Murphy runs the university’s Social Media Analytics Command Center which uses a variety of free and paid-for analytics tools to "listen" to voters across a range of social media platforms, including sites like Facebook and Twitter as well as forum Reddit and 4Chan.
"We think it’s better than polling," Murphy adds. "We really see how people feel, we see their passion. We can tell their sentiment. We can tell who they’re talking about. And we can tell if they’re engaging in a certain presidential candidate or Senate candidate. We can see if they’re engaging in their content, which tells us something too."
There remains debate about whether social media platforms is really not be a true reflection of the state of play.
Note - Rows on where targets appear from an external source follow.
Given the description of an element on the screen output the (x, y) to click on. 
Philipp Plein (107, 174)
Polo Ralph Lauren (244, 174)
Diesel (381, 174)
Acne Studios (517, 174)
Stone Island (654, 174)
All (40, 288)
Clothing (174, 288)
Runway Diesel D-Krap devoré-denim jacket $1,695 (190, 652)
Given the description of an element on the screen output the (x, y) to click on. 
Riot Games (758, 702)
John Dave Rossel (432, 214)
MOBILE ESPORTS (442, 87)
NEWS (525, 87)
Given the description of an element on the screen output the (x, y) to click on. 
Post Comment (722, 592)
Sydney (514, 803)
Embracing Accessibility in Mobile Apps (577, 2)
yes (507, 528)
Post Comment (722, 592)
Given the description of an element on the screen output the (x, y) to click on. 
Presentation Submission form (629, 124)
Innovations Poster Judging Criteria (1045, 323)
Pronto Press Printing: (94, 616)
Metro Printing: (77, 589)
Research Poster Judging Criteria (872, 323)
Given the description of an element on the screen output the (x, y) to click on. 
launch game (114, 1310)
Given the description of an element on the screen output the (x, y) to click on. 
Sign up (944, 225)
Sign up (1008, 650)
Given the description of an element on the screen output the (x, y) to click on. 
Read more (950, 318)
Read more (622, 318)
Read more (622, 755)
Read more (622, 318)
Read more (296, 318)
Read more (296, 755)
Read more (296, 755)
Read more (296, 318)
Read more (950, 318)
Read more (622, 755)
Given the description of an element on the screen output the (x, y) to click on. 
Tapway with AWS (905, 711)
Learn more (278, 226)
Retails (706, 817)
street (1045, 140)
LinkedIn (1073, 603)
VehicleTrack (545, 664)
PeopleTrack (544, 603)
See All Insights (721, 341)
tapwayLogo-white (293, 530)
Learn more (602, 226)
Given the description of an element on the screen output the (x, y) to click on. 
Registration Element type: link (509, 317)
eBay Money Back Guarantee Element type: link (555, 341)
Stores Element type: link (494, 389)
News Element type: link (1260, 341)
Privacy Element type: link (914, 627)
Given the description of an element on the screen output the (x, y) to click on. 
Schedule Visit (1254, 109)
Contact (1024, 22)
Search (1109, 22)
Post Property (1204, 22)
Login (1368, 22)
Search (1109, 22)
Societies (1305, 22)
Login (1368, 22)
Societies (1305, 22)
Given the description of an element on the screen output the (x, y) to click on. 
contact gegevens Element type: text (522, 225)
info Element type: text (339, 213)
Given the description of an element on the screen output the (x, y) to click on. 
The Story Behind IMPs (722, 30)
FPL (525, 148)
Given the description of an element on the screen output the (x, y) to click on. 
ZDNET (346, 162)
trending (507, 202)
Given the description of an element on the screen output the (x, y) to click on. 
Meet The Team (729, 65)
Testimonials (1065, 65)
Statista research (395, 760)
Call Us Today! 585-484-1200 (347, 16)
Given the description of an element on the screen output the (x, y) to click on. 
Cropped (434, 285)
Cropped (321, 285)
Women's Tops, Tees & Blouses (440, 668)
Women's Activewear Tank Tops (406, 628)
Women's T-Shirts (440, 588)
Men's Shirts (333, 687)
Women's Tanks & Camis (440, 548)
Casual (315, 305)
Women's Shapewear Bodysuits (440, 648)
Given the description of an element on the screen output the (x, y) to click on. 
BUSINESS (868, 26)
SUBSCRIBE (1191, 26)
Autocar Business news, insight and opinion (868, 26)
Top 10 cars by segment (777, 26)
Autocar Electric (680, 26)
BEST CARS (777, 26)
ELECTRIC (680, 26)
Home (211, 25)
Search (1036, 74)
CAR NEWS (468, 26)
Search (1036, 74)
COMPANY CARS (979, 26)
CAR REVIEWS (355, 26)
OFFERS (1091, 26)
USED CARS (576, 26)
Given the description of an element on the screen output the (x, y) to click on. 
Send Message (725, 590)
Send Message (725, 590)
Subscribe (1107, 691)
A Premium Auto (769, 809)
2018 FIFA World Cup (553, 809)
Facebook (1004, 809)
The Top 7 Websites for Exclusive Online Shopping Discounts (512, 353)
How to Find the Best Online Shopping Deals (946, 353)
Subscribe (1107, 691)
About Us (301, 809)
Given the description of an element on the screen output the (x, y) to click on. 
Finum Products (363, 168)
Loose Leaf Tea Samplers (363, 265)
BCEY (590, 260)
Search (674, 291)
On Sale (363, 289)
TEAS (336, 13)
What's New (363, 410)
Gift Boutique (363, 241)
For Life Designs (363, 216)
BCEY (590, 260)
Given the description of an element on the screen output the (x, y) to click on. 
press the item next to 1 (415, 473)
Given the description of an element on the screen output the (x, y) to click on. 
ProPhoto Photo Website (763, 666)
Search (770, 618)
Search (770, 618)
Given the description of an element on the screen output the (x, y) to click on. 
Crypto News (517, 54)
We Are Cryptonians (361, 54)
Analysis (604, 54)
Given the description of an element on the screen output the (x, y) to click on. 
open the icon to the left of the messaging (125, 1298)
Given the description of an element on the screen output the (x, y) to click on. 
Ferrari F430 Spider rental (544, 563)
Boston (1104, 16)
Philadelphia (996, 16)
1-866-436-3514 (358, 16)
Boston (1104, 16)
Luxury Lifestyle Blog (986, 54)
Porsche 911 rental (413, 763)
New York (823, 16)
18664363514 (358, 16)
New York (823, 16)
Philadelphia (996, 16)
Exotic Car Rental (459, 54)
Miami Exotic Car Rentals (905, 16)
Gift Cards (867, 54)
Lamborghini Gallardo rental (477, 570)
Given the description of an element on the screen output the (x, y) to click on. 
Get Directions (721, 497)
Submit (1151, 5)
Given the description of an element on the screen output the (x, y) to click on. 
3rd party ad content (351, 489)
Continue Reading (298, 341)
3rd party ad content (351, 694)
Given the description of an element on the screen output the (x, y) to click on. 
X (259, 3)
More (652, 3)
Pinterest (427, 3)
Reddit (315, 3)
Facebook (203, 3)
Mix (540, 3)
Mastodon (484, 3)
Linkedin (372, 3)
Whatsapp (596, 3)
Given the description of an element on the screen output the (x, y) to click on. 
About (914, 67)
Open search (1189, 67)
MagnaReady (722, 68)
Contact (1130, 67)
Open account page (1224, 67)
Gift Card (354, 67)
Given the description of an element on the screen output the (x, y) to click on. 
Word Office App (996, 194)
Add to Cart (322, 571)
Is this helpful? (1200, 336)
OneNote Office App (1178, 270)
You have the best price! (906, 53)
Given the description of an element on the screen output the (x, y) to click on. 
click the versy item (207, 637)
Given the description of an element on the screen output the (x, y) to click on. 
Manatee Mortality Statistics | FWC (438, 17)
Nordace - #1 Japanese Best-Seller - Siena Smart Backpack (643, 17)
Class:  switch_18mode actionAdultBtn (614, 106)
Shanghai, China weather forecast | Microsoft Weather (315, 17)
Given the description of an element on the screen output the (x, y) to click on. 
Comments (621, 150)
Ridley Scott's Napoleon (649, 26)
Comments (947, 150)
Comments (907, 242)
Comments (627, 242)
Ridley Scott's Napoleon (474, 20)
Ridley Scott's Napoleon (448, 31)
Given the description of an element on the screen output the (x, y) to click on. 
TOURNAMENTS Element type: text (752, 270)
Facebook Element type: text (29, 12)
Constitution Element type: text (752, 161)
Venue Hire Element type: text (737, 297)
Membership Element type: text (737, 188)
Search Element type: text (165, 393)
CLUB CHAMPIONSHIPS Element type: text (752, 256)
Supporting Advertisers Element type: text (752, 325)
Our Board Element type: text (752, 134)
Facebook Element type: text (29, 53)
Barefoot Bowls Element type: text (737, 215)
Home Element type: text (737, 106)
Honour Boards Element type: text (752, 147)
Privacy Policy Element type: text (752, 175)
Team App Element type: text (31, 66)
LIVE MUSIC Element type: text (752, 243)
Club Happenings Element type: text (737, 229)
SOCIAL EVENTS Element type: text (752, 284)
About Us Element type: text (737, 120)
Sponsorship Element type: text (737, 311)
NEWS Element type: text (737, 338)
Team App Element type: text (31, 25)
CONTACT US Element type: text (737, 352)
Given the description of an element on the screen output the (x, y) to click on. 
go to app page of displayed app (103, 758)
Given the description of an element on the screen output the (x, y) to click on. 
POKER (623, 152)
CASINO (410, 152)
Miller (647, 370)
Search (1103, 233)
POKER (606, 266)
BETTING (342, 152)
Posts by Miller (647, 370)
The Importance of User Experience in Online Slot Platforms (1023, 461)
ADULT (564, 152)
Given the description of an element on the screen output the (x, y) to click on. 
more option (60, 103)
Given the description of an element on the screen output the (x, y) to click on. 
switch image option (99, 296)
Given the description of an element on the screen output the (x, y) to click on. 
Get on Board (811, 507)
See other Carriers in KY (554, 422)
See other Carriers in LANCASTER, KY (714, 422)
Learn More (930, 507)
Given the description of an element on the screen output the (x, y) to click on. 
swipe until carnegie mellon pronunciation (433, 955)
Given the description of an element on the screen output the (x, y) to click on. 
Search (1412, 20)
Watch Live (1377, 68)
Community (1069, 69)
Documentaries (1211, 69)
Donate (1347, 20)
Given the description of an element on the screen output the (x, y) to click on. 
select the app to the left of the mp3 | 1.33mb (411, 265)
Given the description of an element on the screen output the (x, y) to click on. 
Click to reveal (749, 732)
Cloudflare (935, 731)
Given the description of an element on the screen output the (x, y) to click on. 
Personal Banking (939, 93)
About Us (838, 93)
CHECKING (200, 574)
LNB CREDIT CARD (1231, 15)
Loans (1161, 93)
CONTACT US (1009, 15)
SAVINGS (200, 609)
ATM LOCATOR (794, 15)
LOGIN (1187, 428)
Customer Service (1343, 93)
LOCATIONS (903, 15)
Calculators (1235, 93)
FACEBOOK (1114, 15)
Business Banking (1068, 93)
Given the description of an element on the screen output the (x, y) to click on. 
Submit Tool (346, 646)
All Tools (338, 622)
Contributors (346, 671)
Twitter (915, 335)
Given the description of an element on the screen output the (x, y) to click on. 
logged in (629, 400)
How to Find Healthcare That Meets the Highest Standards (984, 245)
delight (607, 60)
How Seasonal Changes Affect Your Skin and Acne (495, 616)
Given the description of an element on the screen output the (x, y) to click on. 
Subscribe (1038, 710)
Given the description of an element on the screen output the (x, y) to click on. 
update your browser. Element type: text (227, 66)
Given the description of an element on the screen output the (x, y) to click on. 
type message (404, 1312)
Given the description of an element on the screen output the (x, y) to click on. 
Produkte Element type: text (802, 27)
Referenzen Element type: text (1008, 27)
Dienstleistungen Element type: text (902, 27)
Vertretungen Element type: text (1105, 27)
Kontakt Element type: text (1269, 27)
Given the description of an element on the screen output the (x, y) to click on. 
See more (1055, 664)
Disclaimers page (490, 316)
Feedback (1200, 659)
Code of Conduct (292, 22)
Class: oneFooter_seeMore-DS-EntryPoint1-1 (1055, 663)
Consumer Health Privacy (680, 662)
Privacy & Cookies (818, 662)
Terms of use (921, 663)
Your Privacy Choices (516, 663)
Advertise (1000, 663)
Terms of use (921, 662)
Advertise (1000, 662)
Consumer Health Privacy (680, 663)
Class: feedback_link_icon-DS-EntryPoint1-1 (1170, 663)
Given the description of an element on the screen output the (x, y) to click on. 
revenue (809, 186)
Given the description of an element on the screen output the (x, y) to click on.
Reports from Crowdtangle, which assesses which posts are proving most popular on Facebook, suggest Right-wing commentators have the largest reach on the site and account for the most-read posts.
On November 3, three out of the top ten posts were by Dan Bongino, a Fox News commentator. Experts have suggested that this was a sign of the numbers of so-called “silent Trump voters”, who would share posts online but would shy away from disclosing their political preferences to official pollsters.
However, Finnish firm Yle Uutiset says what this really shows is that “polarising content gains visibility easily” on the site. It just so happens that the most polarising content online comes from Right-wing voices, perhaps because there are “just more of those conspiracy theories” on that side, policy expert Lindsay Gorman says. “I would be speculating, but there might be more trust in media outlets on the liberal side.”
Judging the outcome of an election based on Facebook data could, in fact, skew more towards extreme opinions, and miss much of the “middle ground” of voters who do not hold such strong opinions.
Republican strategist Wilson says this is why a blended approach might be a better way forward, with traditional polling mixed with things such as listening to social media, surveys, focus groups and data modelling. This would be drawing on similar sources used by campaign staff themselves. "We can’t do away with [polls] entirely," he says.
There are some who believe the recent criticism of the polling industry has been, however, overblown. Nate Silver, the founder of polling aggregator FiveThirtyEight, wrote on Twitter that “in the end, polling averages will probably ‘call’ the winners of all but 1-3 states correctly, along with the winner of the popular vote, which should wind up at Biden +4/+5”.
“That’s not great. It’s better to look at *margins* and some of the margins were off. But some of the perceptions were formulated because people were taking results in states like PA [Pennsylvania] at face value (Wow, Biden’s losing by 15 points!) when there weren’t any mail votes reported. In the final accounting, the polls will have done mediocrely, but not terribly.”